例えば、私が個人的に好きなものや、こと(例えば映画を観るとか)に対して、「推し」という概念はしっくりきません。そういう言い方はしないですね。
「推し」というのは何か、特定の人物に対して使う言葉のように感じます。
なかでも、「たくさんいる中から1人を選ぶ」というニュアンスが、最もしっくり来る気がします。
ということはですよ、今作の設定でもまさにそうなのですが、これはやはり、「アイドルカルチャー」用語なのですよ。それも、ジャニーズ、坂道に代表されるようなグループアイドルに対して用いられる概念。
なので、読み進めるにあたって思ったのは、
「まざま座」というグループアイドルの一人を熱狂的に「推す」、主人公女子高生の気持ちに上手く感情移入出来るかどうか、がこの小説を面白く読む鍵だなぁと感じました。
「推す」気持ちを感じられるかどうか?
個人的体験で言えば、アイドルって嫌いじゃないんだけど、好きか、と言われると、それほどでもなく。。
つまり、私には現状、「推し」はいません。
「推し」を持たない立場の人間が、熱狂的に「推し」ている女子高生をどう思ったか?
という私の感想に繋がっていきます。
○ 宗教であり、天皇。
主人公「あかり」は、普通のことが普通に出来ないことに悩む女子高生。発達障害があることが示唆されており、ドロップアウトしかけています。そこは文学の主人公って感じで良いのだけど、そのあかりの支えになっているのが、アイドルグループ「まざま座」の上野真幸。
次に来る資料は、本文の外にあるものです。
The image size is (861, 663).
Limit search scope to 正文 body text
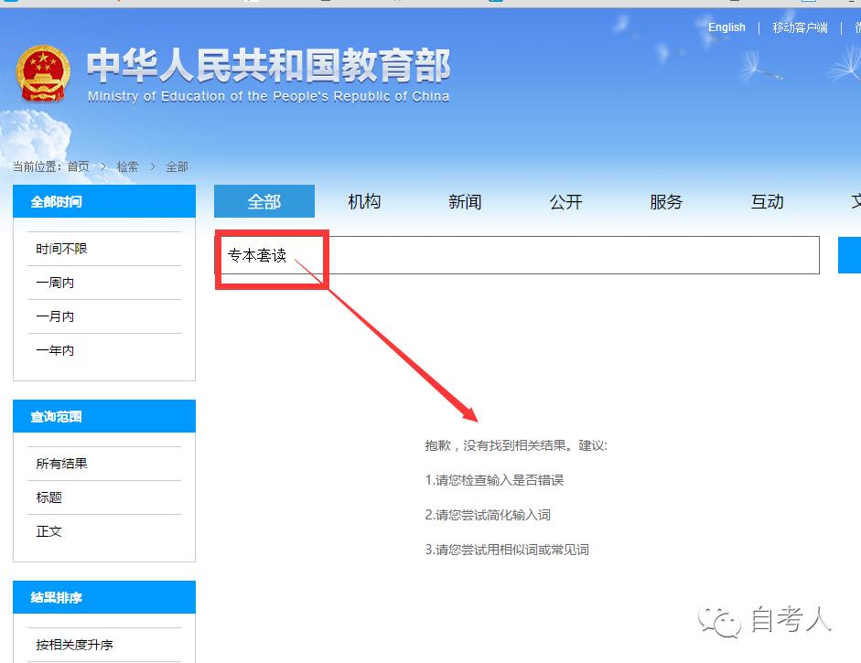(48, 530)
あかりは、普通のことは出来ないのだけど、「推し」のことだけは、猛烈に推せます。
ただし、「推し」とは一定の距離感も持っていて。
推しに対して自分が匿名の存在であり、矢印が一方通行であること、の心地よさも感じている状態です。
恋愛的に好きな状態とは、また違うこともしっかりと描写されています。
でも、人生は推しのためにあり、”推しは背骨である”とも。
物語は終盤にかけて、ストイックな、まるで宗教崇拝のような様相になっていきます。
これを読んでいて感じたのは、まるで「天皇」を崇拝するようだなぁって。
いつの時代も、人類にとってサバイブするためには、すがるもの、崇拝するものが必要だったのだろうけど、今作における推しとは、こと日本人にとっては、時代を変えれば、まさに「天皇」にあたるものなのだと理解しました。
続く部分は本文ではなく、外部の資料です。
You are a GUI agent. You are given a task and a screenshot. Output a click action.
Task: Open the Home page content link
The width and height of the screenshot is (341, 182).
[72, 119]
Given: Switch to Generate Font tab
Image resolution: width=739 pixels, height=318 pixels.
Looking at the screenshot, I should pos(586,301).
それは、ファンとも違うし、(ファンはもっとライトな感じ)萌えとも違う。(萌えに崇拝感はない)
推しという感情は、もっと命がけなものなんですね。
自分より推し、なわけですから、主体性が自分にないように思える点も含めて、やっぱり私には、理解出来ない概念なのだということが、はっきりとわかりました。
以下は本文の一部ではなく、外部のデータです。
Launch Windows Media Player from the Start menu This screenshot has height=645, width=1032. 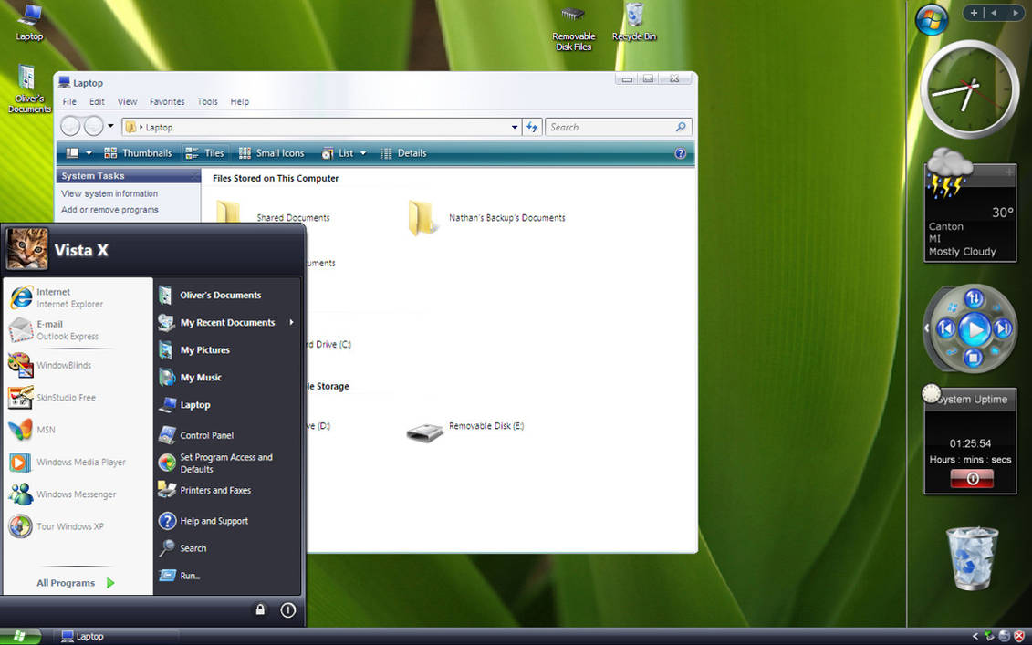click(81, 462)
とすると、例えばリアルワールドで「推し」を持っていた人、例えば「SMAP」や「嵐」の「推し」だった方々は、今どうやって暮らしているのでしょうか?
背骨を失い、生きていけるのか?
そんな、これまで考えたことないようなことにまで、想像を巡らせることになりました。
○ 小説として、イチエンタメ作品としては、、
Z世代の若い感性がありありと描かれていて、読みやすい文章。
LINEのやりとりなどが、文章としてさらっと描かれていて、そこも現代的。
芥川賞受賞作ということで、短編という点も素晴らしいです。薄いので、1日、2日で読めます。
上手い、と感じます。
しかし、作品の物語としての、いわゆるストーリーテリングの部分で、私はちょっと物足りなかったかなぁ。
「推し」という概念はわかる。その「尊さ」もよくわかるのだけど、それ以上に、物語がスイングする感じは正直感じなかったですね。
特にラストにかけて。それで終わっちゃうんだ、という「問題が解決されない置いてけぼり感」は、読者としては感じつつ。
余韻を残して終わっているので、きちんと”文学”ではあるのだろうけど。。
このあたりの解釈は、個人個人で作品の評価に繋がっていくところなのでしょうね。
○ まとめ。
芥川賞受賞作ということで、さも難しい話なのかと思いきや、こんなにあっさりしているとは。
まずそこに驚き。現代社会において、読者を長時間拘束するのは本当に難しいことだと思いますが、これなら気軽に読める。まずここが、偉いと感じました。
文学であるならば、やはり悩みだったり、生きづらさを描いてほしいと思うけれど、
今作はそれを若い感性で持って、現代をモチーフに描けている点が評価されるべき点なのかと。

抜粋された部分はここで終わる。